On other pages of this issue you will also note with particular care, no doubt, the letter from the Cabinet of the T. S., as well as the interview given to a reporter from the Covina Citizen by Mr. Iverson L. Harris, Chairman of the Cabinet. By this you will know that the work of the T. S. is protected; that the Leader of the T. S. in his passing left no details uncared for; that the Cabinet stands united in the carrying out of his instructions, and counts on the strength and loyalty of each and all F. T. S.

In the December Forum cables conveying sympathy and loyal support to the Cabinet from England, Sweden, South Africa, Australia, together with messages from all over the United States and from Canada, will be recorded, showing the present unanimity of feeling throughout the length and breadth of the Society. And in that issue the Editors plan to include articles describing G. de P.'s literary output, his work for fraternization among Theosophists, his European lecture-tours, and perhaps giving other intimate glimpses of his years of leadership of the T. S.

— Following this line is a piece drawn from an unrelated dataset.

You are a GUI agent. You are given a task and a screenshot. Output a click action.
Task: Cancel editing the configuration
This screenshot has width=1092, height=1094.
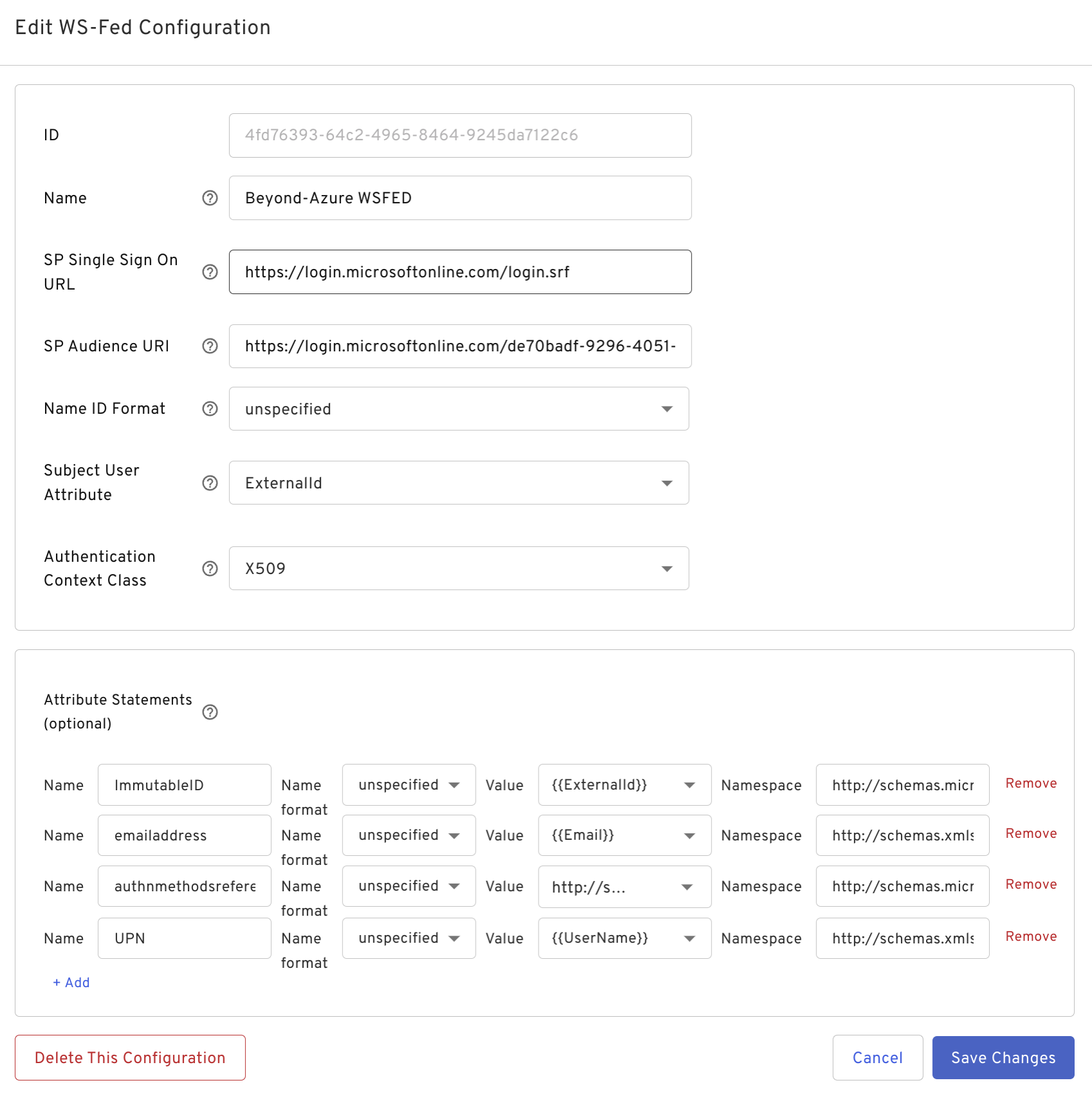[877, 1057]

But for this issue we have his own words. Let them speak. In them let us hear his resonant and inspiring voice again. Let us meditate on them in the spirit of high impersonal love he urged us so continually to strive for. Of the one who died, so often we heard him say: Gaudet in astris, dormit in pace. Now it is he who has left us. And now we say — with what inner meaning! — he sleeps in peace; he rejoices in the stars. But his message, and the eternal message of Truth from the living Lodge of Light, the message of H. P. B. and all great Teachers of Humanity, lives. We pledge our selves to our Inner Selves that that truth shall not die.